■ WHAT TO DO ■
1. Set down, word for word, the part of the forum thread below about wheel sizes for a TT that opens with the words containing "Currently it has" and closes with "near future too.".
2. Take the forum thread below on choosing bigger rims for a TT further, continuing it from its final post.

[START TEXT]

I have been looking around to get some bigger rims since the 17 don't look all that good imo, people have been mentioning that the S line is 10 mm lower than the regular version, how can I know mine is actually lower ? Since the gap between the wheel and fender is still quite large ?

Currently it has 17 inch rims with 245/45 R17 tires

Would love to make mine look like the red one from 'ReTTro fit'.


----------



## Stiff

Where are you based? I have some 19" OEM S-Line 'Peelers' in the garage you're welcome to try on to see how it sits. I'm near the Humber Bridge if you're not too far away.
They might be coming up for sale at some point in the near future too. 
Eta: Just noticed the foreign plates so it looks like you're pretty far away :lol:


----------



## Minulon

Yeah I'm all the way from Belgium kinda sucks  I'm still thinking about 18 or 19 inch, don't think from 17 to 18 will be worth the cost though, I have no idea about ride quality between the 2, if theres not a huge difference 19 will be my choice and the rims you are talking about look soooo good on a TT, I'm jealous haha


----------



## Stiff

The ride quality from 17" to 19" is very different. I loved mine on the 19"s as it corners like it's on rails and of course looks so much better but I must admit the ride on the 17"s I'm on now is so much more comfortable and smoother.

[END TEXT]
[START RECORDS SUPPLIED]

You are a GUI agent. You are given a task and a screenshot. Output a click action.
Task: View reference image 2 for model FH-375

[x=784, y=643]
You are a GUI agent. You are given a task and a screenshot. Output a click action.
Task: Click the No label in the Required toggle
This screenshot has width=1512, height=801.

[END RECORDS SUPPLIED]
[START RECORDS SUPPLIED]

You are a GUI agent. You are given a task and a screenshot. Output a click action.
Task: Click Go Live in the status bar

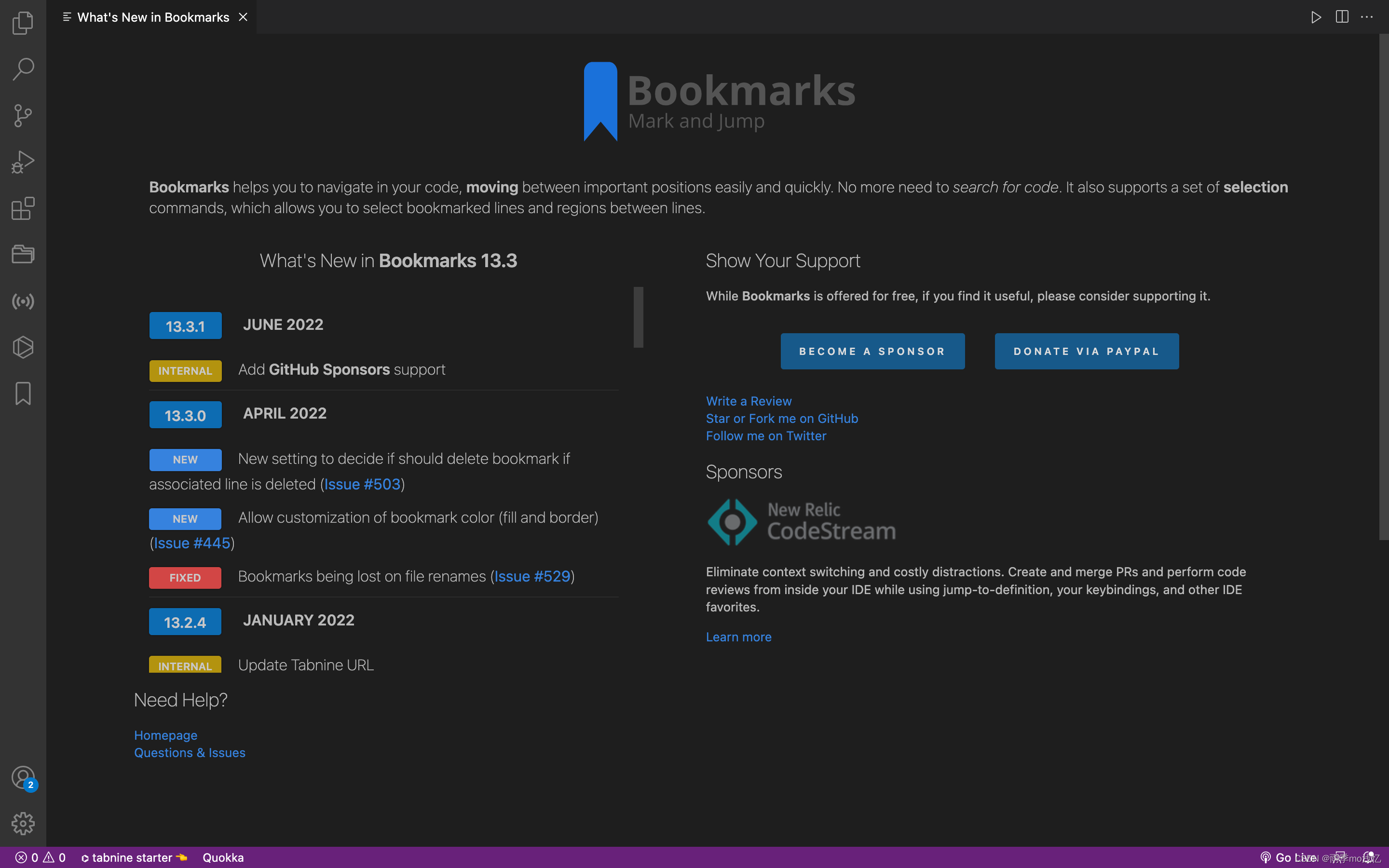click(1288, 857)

[END RECORDS SUPPLIED]

■ TASK-BY-TASK RESULTS ■
1.
Currently it has 17 inch rims with 245/45 R17 tires

Would love to make mine look like the red one from 'ReTTro fit'.


----------



## Stiff

Where are you based? I have some 19" OEM S-Line 'Peelers' in the garage you're welcome to try on to see how it sits. I'm near the Humber Bridge if you're not too far away.
They might be coming up for sale at some point in the near future too.

2.
It depends what you're after for everyday driving.
Of course, 18"s may well be a happy medium between the two but I've no experience of a TT on 18"s.


----------



## Minulon

Hmm yea got to say though even with the 17's I'm on I still feel every bump in the road, it's still a 'sporty' car after all so I don't expect it to ride like a new A6 or anything like that, I just don't want to spend a ton of money on rims + wheels and then be like 'damn the car drives like crap now' :lol:


----------



## carlsicesilverTT

Minulon said:


> Hmm yea got to say though even with the 17's I'm on I still feel every bump in the road, it's still a 'sporty' car after all so I don't expect it to ride like a new A6 or anything like that, I just don't want to spend a ton of money on rims + wheels and then be like 'damn the car drives like crap now' :lol:


Even if someone did spend a ton of mney on big wheels and tyres most convince themselves its fine and dont think " damn the car feels like crap now"

I went from genuine 18" oem TT alloys to genuine oem 19" RS amplified edition alloys and the ride has improved significantly.

May well be that the amplified edition alloys were limited run and made to a better standard than the 18" which are on loads of Audis. My new amplified alloys possibly made from better material which transfers less road noise to car, probably more perfectly symetrical also.

I am running Audi TT OEM amplified/RS 19" alloys on a facelift TT S-line and they look perfect.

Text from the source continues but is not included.